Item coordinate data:
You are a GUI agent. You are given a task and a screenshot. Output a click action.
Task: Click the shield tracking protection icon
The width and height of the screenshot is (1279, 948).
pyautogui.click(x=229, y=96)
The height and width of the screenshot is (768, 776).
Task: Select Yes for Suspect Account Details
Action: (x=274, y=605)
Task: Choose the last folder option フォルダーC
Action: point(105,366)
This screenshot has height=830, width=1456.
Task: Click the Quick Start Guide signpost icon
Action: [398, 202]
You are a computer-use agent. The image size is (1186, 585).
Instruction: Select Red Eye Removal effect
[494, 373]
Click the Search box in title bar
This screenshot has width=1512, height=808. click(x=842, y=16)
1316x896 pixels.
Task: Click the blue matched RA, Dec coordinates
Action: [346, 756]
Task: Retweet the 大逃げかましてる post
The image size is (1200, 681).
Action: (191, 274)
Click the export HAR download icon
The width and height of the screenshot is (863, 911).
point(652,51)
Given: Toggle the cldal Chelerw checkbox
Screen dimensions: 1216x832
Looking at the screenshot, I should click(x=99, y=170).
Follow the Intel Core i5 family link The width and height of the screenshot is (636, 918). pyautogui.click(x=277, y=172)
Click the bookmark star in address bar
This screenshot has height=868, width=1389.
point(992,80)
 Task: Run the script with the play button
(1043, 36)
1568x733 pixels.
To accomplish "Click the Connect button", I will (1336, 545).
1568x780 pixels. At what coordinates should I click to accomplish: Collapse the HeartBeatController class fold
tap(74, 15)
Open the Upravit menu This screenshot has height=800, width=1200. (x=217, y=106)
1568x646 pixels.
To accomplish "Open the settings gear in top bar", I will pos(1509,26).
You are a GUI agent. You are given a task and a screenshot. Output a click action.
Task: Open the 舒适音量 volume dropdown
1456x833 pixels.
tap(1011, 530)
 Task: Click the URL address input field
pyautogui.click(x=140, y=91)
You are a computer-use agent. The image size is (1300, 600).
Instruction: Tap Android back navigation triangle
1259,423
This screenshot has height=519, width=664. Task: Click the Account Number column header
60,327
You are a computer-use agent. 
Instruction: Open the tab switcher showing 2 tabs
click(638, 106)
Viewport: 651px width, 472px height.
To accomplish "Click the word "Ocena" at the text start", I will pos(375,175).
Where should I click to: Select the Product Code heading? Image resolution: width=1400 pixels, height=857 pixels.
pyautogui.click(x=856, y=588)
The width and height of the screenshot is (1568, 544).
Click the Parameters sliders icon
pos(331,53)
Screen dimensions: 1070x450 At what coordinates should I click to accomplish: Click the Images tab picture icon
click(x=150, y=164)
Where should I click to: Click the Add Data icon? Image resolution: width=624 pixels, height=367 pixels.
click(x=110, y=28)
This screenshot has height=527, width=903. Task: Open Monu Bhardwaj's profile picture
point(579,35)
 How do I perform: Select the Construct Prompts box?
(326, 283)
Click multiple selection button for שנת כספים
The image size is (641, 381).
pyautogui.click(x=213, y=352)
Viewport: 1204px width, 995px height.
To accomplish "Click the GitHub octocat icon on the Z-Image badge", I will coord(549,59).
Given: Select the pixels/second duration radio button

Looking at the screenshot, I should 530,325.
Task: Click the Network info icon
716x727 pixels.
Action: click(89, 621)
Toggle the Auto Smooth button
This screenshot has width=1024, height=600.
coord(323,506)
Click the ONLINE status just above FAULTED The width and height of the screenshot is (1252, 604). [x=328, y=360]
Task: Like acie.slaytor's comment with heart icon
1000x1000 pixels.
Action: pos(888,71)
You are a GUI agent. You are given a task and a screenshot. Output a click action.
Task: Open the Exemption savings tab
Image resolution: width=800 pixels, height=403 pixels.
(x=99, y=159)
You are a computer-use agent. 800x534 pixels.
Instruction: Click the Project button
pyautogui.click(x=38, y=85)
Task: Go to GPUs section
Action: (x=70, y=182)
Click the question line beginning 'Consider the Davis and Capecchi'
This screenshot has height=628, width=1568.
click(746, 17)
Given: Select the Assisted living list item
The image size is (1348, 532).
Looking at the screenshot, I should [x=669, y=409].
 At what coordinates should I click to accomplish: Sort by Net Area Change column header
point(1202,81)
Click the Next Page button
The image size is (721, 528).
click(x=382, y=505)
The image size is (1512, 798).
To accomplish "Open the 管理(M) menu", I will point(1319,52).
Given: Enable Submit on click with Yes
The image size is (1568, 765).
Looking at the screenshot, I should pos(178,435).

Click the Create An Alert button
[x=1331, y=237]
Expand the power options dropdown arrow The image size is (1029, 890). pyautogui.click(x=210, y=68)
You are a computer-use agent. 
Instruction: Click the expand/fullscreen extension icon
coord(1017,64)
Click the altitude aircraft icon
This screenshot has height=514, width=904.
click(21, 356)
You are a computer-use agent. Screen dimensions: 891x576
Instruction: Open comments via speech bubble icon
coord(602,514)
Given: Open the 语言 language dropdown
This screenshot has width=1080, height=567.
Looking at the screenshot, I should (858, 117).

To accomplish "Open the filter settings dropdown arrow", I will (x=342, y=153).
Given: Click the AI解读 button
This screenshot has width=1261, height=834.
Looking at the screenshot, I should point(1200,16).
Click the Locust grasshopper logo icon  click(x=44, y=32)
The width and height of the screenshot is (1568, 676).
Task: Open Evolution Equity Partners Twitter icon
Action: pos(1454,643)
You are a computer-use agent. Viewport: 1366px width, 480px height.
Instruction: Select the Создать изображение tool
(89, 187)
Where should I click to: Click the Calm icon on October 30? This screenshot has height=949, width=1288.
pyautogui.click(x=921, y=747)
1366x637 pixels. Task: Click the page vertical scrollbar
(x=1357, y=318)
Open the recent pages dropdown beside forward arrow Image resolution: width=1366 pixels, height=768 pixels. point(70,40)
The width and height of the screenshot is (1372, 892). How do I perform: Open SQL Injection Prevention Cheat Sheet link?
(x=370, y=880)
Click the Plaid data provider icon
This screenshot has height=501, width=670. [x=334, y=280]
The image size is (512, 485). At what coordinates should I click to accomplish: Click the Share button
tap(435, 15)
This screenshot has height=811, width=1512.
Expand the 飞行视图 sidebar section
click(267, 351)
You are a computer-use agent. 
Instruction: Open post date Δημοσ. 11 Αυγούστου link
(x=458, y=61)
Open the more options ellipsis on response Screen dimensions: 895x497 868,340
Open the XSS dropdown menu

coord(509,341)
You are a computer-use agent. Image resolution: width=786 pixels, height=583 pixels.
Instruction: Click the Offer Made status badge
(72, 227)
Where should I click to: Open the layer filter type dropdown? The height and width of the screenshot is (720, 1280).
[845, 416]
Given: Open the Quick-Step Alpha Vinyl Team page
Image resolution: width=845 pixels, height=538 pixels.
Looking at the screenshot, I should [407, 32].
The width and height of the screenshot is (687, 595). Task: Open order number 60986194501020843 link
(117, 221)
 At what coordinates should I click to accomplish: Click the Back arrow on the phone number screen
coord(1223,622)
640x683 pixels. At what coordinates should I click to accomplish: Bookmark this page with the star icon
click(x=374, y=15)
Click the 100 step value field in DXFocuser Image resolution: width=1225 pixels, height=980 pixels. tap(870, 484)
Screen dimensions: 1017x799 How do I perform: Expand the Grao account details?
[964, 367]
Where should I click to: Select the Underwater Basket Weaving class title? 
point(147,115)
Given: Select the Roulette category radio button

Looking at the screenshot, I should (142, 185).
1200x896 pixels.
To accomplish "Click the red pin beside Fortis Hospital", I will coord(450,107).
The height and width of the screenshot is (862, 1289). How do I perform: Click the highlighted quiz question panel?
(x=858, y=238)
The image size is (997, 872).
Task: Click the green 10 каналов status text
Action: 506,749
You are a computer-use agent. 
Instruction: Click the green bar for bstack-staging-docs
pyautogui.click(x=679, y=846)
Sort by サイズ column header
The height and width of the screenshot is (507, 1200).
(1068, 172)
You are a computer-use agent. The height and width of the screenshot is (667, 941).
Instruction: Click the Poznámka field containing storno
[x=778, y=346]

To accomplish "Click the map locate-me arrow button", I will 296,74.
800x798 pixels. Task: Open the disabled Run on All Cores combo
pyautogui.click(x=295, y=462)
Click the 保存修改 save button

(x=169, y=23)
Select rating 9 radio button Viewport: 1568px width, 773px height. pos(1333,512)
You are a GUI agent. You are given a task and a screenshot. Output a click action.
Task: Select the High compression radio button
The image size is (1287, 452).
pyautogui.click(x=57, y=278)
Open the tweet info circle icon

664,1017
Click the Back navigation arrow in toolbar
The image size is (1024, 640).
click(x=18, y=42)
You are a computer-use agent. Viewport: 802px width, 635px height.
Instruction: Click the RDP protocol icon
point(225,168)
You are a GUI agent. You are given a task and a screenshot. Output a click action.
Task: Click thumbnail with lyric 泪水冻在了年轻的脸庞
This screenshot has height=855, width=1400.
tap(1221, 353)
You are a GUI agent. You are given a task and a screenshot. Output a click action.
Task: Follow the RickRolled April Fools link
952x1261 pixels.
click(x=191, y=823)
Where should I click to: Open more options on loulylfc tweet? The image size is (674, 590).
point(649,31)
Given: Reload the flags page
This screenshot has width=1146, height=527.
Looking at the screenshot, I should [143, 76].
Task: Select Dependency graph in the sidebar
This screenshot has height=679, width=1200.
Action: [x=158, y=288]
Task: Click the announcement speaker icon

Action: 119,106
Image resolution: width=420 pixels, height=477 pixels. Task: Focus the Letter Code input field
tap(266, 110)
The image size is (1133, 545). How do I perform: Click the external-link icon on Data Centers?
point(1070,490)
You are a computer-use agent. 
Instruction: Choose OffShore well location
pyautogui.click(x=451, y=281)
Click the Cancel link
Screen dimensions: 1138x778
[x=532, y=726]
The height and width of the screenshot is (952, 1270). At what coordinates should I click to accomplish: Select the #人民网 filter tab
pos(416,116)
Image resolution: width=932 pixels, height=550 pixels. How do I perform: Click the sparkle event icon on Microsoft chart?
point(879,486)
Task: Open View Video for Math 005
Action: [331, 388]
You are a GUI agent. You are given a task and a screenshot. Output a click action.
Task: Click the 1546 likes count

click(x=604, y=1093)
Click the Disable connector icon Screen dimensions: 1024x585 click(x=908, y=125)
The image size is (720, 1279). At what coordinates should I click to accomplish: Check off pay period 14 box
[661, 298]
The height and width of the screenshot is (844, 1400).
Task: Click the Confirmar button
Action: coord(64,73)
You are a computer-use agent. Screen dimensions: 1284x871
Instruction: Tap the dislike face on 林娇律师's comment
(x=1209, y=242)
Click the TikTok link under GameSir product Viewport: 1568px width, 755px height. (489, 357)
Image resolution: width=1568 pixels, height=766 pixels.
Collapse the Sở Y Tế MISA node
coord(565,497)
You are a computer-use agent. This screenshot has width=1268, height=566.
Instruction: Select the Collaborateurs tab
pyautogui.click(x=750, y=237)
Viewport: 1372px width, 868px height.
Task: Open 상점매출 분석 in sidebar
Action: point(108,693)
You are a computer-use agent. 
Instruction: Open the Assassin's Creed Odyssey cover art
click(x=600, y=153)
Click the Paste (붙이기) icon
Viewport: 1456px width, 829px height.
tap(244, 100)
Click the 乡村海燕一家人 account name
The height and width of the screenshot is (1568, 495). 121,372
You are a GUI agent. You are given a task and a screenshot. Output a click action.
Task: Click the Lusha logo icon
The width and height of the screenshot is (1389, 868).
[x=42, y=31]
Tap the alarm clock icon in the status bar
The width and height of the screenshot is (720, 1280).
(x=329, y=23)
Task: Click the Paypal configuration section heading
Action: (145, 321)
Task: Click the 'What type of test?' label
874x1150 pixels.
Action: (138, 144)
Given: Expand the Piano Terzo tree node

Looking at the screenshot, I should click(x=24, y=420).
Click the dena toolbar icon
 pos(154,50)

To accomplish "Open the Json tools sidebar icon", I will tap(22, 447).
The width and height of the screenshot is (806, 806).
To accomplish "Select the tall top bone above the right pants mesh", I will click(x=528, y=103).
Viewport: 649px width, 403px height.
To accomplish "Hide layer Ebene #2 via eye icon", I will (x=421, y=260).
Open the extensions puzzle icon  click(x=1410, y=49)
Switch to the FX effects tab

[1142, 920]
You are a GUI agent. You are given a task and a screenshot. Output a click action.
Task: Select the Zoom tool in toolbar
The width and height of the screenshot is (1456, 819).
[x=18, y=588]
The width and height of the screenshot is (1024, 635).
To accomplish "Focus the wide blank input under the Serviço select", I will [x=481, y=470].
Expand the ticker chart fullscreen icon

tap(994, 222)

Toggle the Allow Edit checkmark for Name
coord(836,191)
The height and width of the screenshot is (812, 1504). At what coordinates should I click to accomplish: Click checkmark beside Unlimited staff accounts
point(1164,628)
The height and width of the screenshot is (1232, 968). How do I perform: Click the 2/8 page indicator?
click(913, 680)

Stated problem: List every line of the item coordinate data above that contains the string "field", matching case exactly.

Output for this task:
 Task: Click the URL address input field
Click the 100 step value field in DXFocuser Image resolution: width=1225 pixels, height=980 pixels. tap(870, 484)
Instruction: Click the Poznámka field containing storno
Image resolution: width=420 pixels, height=477 pixels. Task: Focus the Letter Code input field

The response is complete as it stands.